BM, 2003`te Bağdat bürosuna yapılan ve 22 çalışanının öldüğü saldırı günü 19 Ağustos`u geçen yıl Dünya İnsaniyetperver Günü (World Humanitarian Day) ilan etti. Yardım çalışanlarına yapılan saldırıların çetelesini tutan Denizaşırı Kalkınma Enstitüsü (Overseas Development Institute) verilerine göre 1997-2008 arasındaki toplam 1618 saldırı 711 ölümle sonuçlanmış. 2009`daki ölü sayısı 96. En tehlikeli yer Başbakan`ın `burada soykırım filan yok` dediği ve yardım çalışanlarına hükümet tarafından en kötü muamelenin yapıldığı Sudan. Filistin toprakları da ceberutlukta aşağı kalmaz. Yıllarca bu işlerle uğraşmış birisi olarak insanî yardımın turistik gezi olmadığına sizi temin ederim.

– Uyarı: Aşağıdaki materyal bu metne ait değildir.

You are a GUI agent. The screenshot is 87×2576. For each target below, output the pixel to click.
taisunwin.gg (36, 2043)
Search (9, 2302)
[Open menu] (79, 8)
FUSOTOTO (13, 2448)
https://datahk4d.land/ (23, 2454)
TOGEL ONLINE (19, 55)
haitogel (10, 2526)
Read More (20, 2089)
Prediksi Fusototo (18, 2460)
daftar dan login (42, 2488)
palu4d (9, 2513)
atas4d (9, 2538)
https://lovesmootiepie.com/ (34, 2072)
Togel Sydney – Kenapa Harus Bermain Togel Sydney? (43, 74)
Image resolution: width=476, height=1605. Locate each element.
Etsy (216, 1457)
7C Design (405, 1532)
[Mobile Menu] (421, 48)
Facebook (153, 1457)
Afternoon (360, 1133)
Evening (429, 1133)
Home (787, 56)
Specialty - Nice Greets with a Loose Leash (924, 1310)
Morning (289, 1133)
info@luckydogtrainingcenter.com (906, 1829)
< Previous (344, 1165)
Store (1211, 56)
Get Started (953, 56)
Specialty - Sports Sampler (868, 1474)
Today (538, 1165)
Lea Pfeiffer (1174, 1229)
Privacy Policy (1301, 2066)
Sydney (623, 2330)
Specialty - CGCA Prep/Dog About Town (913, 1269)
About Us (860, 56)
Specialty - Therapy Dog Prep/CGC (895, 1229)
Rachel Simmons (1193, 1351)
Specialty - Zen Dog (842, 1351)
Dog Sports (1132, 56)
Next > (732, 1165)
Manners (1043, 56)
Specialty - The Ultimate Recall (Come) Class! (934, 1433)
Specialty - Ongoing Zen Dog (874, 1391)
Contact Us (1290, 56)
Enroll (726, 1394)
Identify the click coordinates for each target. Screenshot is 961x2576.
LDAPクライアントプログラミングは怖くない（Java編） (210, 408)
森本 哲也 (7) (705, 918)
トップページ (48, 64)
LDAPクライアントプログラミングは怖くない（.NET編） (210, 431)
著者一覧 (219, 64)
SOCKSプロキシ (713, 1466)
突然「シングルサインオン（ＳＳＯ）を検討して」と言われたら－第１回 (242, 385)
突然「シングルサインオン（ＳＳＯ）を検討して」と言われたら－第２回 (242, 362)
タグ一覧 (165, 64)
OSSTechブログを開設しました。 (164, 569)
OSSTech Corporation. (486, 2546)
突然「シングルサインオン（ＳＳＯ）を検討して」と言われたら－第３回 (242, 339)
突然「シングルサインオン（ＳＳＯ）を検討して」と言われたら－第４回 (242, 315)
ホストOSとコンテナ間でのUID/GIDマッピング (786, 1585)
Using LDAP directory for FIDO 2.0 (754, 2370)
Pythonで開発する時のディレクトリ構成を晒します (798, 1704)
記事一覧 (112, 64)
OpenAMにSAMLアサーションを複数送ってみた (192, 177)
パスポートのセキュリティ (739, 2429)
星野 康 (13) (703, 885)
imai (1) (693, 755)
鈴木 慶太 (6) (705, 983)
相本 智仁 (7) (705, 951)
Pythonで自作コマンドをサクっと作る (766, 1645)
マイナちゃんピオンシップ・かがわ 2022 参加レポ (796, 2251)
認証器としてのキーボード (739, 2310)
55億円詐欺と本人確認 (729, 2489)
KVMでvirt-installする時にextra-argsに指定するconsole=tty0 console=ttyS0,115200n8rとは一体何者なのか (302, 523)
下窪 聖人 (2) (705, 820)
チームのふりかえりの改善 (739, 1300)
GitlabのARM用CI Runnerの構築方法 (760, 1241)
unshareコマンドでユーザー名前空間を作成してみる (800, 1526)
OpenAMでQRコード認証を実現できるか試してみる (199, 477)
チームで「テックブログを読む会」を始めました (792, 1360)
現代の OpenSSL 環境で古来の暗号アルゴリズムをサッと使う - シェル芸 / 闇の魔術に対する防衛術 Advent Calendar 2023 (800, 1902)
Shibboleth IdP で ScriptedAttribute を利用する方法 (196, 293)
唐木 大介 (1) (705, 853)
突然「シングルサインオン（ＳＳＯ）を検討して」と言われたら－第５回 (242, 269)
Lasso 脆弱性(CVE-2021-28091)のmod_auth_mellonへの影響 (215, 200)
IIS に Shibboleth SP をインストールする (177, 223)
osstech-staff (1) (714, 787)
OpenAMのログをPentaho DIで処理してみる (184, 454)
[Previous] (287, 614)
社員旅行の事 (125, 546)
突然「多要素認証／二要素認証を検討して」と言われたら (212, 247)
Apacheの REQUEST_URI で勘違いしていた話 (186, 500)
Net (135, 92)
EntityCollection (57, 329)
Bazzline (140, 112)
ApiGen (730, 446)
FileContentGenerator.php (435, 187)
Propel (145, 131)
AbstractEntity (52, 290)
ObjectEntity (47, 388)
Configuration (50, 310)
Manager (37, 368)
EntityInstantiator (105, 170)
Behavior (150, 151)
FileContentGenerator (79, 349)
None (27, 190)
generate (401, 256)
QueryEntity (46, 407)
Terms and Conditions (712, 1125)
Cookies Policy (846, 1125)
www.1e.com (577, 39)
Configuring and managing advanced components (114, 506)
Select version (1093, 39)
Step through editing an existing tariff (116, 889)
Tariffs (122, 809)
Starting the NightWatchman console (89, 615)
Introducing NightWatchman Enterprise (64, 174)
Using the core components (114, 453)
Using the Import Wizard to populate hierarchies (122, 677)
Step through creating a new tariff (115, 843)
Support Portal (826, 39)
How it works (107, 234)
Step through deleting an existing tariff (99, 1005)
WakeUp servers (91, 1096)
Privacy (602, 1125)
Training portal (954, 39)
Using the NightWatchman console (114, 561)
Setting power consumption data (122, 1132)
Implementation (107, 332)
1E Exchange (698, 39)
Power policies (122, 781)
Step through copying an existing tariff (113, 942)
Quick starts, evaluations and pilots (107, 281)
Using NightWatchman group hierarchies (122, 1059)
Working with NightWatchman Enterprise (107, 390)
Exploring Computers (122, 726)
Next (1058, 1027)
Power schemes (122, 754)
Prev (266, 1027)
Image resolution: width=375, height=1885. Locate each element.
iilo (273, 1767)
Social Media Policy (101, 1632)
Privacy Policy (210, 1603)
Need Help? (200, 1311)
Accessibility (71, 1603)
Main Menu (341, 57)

1997`den bu yana öldürülen silahsız 807 yardım gönüllüsü dünyanın değişik ülkeleri vatandaşıydılar. Uyruğu oldukları devletler, kimi zaman `tarihlerinde ilk kez yabancı bir devlet askeri vatandaşlarını katletmişken` bunu kendilerine savaş ilân edilmiş olarak algılamadı, hukuku kullandı.